Conversations about Butler always seem to come back to how rigorously he prepares; his 4 a.m. workouts have almost become a cliché. But that’s not to say that Butler isn’t still putting in the time.
Even during this truncated offseason he pushed himself. His latest obsession is neurocognitive efficiency. Scott likes to run Butler through a drill in which he’s wearing 3-D glasses and staring at a set of 12 balls on a screen. Four balls are highlighted at the start, and then all of them will start moving around and bumping into each other. After a period of time, Butler has to identify which four balls were originally highlighted. If he picks all the right ones, the balls start moving faster for the next round. Scott will then gradually make the drill more difficult, making Butler stand on one leg or punch him with boxing gloves as he tracks the balls.
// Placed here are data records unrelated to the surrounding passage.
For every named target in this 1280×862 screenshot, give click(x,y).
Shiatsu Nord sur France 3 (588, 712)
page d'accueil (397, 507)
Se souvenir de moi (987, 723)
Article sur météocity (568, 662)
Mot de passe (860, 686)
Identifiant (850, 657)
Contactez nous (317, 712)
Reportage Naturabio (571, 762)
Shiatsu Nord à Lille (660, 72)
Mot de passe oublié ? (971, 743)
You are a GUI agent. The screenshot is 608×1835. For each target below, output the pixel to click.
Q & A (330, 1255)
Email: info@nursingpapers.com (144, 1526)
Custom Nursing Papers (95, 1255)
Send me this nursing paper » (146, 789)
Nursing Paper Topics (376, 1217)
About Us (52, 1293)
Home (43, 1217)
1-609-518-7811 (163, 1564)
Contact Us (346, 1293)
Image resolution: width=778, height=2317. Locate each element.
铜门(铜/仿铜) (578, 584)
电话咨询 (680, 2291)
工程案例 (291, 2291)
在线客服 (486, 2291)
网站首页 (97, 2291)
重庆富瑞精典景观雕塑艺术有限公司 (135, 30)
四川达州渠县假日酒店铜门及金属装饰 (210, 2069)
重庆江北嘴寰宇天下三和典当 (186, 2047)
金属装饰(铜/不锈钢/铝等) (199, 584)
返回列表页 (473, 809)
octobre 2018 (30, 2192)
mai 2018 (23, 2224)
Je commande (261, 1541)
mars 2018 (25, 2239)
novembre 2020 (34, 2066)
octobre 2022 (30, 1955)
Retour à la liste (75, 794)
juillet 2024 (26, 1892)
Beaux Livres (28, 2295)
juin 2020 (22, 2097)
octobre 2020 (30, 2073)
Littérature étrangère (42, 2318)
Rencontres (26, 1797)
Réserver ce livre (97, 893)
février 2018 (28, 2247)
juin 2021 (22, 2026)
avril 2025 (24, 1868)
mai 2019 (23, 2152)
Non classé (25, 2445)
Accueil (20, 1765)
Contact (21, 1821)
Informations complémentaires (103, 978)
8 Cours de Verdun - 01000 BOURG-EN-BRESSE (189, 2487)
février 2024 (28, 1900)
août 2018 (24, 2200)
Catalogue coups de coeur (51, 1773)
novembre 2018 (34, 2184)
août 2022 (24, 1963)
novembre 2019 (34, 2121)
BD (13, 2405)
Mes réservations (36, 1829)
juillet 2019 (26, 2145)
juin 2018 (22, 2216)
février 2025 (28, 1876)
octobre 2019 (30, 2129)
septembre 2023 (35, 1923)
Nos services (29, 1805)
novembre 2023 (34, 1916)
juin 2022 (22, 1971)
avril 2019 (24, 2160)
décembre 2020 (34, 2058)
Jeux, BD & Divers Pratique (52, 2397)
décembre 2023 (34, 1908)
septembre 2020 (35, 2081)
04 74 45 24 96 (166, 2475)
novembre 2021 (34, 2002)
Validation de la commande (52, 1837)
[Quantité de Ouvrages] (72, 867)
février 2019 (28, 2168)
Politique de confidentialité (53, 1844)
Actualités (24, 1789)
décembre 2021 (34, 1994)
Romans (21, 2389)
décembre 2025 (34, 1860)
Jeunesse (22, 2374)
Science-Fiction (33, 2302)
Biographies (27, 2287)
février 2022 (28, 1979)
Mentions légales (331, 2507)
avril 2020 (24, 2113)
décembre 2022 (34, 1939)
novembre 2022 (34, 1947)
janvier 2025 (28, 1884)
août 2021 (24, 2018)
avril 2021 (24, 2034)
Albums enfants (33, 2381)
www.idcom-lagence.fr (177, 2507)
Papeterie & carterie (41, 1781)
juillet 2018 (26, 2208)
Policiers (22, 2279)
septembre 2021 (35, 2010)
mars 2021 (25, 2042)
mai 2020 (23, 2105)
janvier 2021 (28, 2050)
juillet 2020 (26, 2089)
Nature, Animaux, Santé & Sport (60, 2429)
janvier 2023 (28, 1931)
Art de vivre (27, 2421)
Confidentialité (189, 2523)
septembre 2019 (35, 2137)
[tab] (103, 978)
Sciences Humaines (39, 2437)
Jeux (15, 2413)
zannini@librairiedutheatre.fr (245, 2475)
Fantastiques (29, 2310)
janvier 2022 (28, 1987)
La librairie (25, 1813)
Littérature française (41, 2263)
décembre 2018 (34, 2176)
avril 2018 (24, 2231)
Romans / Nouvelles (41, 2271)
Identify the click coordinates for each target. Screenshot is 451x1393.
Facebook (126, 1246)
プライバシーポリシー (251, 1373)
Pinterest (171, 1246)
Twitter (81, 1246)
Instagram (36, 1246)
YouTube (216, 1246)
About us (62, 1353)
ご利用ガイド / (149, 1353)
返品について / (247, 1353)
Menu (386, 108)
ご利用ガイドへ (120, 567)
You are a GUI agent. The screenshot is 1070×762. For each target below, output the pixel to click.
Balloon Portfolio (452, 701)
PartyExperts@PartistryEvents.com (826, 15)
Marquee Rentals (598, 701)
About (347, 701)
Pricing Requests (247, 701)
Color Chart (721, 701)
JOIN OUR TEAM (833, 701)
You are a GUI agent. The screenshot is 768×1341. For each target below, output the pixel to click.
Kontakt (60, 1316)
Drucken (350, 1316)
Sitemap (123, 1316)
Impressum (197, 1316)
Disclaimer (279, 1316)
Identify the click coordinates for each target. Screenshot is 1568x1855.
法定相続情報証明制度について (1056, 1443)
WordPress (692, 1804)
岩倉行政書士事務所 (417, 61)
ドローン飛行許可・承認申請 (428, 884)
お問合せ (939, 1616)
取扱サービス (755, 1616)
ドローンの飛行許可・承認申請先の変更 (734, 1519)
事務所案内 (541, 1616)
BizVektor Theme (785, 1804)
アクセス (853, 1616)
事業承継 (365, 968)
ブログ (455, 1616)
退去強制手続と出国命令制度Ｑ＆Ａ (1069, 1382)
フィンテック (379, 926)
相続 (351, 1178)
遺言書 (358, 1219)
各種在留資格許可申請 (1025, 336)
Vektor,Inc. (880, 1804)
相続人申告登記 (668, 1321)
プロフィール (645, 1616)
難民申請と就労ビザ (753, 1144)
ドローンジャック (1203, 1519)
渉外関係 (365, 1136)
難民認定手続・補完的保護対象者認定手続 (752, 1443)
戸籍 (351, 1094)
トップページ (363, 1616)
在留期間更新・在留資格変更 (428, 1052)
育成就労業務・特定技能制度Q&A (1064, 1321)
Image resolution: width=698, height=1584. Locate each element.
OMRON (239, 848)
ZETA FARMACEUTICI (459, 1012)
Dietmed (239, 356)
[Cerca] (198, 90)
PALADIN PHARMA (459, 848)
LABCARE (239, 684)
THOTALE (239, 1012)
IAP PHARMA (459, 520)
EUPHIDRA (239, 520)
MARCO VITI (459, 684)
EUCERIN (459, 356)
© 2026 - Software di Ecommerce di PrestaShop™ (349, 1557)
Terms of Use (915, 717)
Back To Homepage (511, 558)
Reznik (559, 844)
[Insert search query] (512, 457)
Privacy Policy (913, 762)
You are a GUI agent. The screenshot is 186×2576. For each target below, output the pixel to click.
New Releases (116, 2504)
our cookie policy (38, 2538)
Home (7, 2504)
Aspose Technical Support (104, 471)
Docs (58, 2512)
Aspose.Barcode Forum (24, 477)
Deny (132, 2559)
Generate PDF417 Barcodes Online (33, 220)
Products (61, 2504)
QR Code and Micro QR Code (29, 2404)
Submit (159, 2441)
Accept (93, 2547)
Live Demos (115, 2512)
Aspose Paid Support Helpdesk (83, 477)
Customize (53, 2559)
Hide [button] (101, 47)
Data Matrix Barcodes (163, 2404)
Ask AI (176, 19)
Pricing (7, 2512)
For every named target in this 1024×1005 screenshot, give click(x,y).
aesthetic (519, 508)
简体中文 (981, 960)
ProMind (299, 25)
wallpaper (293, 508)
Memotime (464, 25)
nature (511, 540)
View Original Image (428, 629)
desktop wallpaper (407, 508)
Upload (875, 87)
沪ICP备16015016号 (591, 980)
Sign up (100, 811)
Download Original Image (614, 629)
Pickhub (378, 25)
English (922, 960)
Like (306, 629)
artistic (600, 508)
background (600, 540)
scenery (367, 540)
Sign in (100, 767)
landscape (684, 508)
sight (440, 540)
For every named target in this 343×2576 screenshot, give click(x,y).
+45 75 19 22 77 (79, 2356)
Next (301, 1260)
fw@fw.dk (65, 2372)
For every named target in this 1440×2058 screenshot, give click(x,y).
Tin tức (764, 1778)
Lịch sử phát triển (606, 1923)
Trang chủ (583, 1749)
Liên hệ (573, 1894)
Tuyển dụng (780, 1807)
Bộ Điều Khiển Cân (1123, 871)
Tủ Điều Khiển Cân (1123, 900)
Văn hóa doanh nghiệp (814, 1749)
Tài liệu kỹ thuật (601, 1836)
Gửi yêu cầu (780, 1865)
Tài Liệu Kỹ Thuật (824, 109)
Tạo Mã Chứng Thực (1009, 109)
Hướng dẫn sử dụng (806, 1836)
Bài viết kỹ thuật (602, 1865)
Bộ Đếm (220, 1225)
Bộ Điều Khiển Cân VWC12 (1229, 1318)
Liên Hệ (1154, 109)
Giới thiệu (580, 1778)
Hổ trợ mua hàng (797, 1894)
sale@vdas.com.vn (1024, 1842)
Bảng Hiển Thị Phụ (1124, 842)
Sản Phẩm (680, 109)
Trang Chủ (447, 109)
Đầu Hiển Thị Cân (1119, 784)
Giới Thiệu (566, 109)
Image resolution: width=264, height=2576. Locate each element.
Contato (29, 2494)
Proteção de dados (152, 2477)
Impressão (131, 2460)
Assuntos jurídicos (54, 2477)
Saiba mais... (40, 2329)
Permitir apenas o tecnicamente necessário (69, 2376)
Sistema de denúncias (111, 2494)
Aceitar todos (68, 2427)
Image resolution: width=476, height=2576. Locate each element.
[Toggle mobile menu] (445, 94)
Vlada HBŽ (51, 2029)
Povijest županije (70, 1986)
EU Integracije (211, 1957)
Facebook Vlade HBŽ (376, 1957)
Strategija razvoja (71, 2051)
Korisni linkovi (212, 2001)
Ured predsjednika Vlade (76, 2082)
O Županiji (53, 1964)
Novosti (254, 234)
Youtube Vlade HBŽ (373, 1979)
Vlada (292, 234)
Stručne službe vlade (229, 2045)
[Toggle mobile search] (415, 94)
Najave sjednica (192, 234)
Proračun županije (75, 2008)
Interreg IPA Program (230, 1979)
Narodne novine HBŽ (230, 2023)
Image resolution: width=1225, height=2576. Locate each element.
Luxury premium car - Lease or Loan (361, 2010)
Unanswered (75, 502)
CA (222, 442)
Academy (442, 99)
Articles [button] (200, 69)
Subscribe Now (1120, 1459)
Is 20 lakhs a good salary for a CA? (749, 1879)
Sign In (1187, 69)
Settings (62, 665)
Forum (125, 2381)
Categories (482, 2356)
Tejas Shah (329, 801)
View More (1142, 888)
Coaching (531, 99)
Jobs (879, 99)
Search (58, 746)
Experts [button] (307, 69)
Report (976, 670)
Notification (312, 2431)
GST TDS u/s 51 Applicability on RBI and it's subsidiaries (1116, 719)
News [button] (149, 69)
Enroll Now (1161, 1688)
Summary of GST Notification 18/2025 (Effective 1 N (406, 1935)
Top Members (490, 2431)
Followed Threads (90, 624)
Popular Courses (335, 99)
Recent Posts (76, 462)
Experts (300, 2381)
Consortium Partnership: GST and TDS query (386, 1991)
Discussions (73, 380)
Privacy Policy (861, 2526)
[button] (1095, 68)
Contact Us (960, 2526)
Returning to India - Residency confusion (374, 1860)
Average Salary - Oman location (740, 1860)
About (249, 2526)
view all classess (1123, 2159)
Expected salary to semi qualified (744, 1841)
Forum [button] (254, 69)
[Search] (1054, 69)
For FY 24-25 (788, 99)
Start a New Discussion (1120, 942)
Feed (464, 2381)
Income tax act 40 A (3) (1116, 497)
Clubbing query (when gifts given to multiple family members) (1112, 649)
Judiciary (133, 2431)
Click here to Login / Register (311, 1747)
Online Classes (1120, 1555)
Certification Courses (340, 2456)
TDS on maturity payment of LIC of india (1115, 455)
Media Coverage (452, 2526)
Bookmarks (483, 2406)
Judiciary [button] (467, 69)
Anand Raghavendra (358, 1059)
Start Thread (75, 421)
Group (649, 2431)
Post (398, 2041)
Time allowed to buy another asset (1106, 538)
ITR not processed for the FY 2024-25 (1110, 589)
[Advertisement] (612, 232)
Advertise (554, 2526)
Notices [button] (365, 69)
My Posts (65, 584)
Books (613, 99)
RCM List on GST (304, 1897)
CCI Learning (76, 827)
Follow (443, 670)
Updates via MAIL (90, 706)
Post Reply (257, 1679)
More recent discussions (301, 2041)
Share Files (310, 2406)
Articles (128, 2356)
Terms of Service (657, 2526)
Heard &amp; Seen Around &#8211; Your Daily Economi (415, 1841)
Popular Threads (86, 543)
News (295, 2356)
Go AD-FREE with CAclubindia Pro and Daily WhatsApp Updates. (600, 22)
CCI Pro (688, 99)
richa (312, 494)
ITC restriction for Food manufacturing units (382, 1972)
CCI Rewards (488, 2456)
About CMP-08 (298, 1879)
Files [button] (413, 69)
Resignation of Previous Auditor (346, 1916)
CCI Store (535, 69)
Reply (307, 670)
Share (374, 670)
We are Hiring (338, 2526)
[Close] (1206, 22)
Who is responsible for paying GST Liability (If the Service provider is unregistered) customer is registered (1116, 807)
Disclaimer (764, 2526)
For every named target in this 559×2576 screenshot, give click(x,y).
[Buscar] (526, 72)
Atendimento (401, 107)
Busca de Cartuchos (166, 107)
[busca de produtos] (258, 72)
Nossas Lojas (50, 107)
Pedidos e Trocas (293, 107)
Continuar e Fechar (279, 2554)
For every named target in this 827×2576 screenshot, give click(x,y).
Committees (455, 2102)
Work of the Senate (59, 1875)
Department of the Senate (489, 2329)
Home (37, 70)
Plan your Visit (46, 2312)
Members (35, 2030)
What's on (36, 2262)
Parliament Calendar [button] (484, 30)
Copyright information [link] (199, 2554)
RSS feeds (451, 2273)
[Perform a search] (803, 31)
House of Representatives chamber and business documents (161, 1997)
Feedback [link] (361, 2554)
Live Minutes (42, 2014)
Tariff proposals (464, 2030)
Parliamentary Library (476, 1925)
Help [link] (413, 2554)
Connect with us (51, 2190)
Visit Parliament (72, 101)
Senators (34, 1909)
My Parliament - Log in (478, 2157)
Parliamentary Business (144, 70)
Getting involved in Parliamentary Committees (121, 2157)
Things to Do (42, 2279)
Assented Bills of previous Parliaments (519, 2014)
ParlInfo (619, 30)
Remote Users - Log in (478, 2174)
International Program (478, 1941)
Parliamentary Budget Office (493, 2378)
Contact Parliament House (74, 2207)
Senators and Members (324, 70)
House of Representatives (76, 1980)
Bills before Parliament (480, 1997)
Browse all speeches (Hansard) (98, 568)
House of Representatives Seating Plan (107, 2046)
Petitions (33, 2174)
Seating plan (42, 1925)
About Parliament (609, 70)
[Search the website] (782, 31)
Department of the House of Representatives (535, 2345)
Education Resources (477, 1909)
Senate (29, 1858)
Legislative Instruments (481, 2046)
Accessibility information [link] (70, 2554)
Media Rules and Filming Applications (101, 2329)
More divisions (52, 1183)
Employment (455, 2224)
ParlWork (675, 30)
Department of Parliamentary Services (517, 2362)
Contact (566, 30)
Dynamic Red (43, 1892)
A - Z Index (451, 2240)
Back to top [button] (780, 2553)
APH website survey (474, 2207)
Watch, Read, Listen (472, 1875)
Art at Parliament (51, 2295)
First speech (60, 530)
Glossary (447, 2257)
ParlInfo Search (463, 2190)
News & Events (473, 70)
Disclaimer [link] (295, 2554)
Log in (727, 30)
Butler has noticed all the comings and goings around the league. Miami mostly stood pat in the offseason, while the Lakers, Clippers and Bucks all added pieces, and Kevin Durant is set to return to the Nets. “I feel the same way I always feel: I’m betting on the Heat,” Butler says. “All the movement everybody’s doing? Don’t scare me none. We truly don’t care. What makes me smile, is every time we take the floor, the best player is on the Miami Heat.”
Butler’s bravado is hardly misplaced. At a T-Wolves practice two years ago, Butler—who had just requested a trade—infamously lined up with the third-teamers in a scrimmage and put on a dominant performance to prove his worth to management. In Game 3 of the 2020 Finals, Butler—with his two best teammates, Dragic and center Bam Adebayo, out with injuries—lined up with a 20-year-old rookie, an undrafted shooting guard, a journeyman forward and a 7-footer who’d gone from end of the bench to starter, and put up a historic 40-point triple double, leading Miami past a team headlined by two future
Hall of Famers.
“Just know, this year we finna win it, man,” Butler says. “I got something up my sleeve. I’m going to be better than ever. Just wait on it.”
Jimmy Butler has a way of getting what he wants.